▸ REQUIRED ACTION: Nothing is needed except the lines below that run from the one with "Loan Amount ($) (96, 442)" through the one with "Do not sell", repeated exactly.

*** Opening of DATA SUPPLIED ***

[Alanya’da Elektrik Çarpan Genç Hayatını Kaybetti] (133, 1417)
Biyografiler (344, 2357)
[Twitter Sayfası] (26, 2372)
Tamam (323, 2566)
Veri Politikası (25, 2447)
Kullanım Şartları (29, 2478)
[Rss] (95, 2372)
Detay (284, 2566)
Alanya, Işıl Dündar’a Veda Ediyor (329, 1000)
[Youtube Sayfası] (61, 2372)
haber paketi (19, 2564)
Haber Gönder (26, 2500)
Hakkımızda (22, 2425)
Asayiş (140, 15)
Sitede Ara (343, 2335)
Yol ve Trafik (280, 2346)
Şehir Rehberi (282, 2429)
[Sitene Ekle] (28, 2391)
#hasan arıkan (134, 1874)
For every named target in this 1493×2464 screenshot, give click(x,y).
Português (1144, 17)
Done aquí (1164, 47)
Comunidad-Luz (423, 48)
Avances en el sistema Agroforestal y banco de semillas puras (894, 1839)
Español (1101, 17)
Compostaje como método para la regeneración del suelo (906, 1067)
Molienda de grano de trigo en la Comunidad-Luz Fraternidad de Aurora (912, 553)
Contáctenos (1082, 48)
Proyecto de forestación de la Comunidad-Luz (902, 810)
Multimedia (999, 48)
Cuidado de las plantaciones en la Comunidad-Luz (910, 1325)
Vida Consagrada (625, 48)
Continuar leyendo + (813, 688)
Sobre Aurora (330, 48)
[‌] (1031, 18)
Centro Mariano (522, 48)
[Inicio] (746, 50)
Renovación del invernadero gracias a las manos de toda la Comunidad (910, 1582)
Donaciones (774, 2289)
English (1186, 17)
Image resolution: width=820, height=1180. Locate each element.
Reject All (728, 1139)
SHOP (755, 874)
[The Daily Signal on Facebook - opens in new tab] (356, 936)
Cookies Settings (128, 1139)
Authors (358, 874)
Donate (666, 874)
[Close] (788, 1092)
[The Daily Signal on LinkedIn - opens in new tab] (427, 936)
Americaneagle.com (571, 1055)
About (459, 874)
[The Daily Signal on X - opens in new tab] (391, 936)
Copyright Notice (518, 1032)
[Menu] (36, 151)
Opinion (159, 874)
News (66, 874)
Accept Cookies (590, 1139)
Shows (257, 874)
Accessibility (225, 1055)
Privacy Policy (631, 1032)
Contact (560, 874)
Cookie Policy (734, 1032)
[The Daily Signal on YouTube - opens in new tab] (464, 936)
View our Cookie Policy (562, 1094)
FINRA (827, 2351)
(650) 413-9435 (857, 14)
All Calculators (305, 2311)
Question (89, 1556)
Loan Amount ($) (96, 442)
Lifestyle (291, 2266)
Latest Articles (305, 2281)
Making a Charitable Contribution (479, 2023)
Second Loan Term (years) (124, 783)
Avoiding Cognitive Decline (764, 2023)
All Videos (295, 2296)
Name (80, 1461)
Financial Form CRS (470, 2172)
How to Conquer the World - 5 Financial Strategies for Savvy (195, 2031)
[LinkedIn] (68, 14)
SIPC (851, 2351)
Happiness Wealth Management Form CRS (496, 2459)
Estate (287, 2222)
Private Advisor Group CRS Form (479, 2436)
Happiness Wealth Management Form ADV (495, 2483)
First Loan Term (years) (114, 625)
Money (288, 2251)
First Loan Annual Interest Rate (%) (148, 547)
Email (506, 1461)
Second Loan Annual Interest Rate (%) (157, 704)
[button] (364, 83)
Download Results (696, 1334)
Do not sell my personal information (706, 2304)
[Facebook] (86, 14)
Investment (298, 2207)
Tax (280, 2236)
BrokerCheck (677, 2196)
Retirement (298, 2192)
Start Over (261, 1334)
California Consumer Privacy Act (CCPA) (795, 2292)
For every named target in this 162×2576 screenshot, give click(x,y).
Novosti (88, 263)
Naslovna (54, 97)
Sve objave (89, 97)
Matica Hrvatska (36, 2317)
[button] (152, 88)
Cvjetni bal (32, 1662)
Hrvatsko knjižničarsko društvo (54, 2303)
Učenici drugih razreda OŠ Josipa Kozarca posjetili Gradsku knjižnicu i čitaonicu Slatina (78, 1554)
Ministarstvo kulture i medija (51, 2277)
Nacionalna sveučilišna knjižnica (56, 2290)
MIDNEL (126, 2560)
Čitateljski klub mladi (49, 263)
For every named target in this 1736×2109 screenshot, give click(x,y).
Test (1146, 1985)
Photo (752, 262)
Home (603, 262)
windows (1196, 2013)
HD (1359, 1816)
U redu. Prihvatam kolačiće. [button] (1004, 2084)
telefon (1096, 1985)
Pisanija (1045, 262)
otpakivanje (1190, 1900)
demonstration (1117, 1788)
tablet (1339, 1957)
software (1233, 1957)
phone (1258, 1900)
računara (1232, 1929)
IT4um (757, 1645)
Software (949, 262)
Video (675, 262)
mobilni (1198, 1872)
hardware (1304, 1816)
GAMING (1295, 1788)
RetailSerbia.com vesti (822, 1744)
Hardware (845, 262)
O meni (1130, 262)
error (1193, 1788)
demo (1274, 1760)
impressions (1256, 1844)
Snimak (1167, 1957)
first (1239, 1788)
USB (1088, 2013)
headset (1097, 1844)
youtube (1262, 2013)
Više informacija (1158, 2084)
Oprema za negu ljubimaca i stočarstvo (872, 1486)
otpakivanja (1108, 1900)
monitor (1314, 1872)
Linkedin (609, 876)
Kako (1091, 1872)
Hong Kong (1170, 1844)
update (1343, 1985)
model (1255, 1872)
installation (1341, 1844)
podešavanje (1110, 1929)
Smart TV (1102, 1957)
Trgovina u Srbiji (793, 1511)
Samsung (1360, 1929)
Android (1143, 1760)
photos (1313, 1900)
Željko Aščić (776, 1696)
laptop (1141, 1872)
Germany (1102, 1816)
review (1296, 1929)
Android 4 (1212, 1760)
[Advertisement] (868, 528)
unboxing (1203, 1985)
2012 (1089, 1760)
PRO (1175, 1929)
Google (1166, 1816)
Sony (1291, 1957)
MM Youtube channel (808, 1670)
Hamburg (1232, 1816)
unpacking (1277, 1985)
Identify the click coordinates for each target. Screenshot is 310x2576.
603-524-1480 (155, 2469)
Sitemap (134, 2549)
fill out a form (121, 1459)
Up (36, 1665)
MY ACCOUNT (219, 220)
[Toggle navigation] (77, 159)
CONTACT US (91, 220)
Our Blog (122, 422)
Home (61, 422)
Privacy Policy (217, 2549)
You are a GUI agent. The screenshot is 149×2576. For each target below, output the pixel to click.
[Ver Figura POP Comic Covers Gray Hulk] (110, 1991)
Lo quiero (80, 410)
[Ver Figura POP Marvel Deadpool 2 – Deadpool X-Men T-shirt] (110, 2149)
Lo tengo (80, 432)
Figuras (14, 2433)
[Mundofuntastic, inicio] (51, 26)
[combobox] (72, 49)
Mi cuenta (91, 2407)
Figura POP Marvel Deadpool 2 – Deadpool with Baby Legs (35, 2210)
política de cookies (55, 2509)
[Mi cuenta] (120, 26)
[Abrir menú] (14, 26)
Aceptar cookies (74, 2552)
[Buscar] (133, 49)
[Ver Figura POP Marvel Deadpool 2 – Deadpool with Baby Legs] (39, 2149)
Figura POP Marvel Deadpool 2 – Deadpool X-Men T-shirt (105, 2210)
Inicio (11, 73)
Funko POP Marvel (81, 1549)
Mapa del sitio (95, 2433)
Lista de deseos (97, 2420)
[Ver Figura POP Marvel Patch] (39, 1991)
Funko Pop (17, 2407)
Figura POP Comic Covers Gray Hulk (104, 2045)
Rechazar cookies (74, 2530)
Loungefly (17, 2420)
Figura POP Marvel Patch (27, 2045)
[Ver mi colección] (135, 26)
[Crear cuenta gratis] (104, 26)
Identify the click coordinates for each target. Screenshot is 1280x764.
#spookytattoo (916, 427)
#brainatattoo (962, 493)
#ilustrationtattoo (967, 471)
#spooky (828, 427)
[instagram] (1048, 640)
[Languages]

*** Close of DATA SUPPLIED ***

▸ EXERCISE ANSWER:
Loan Amount ($) (96, 442)
Lifestyle (291, 2266)
Latest Articles (305, 2281)
Making a Charitable Contribution (479, 2023)
Second Loan Term (years) (124, 783)
Avoiding Cognitive Decline (764, 2023)
All Videos (295, 2296)
Name (80, 1461)
Financial Form CRS (470, 2172)
How to Conquer the World - 5 Financial Strategies for Savvy (195, 2031)
[LinkedIn] (68, 14)
SIPC (851, 2351)
Happiness Wealth Management Form CRS (496, 2459)
Estate (287, 2222)
Private Advisor Group CRS Form (479, 2436)
Happiness Wealth Management Form ADV (495, 2483)
First Loan Term (years) (114, 625)
Money (288, 2251)
First Loan Annual Interest Rate (%) (148, 547)
Email (506, 1461)
Second Loan Annual Interest Rate (%) (157, 704)
[button] (364, 83)
Download Results (696, 1334)
Do not sell my personal information (706, 2304)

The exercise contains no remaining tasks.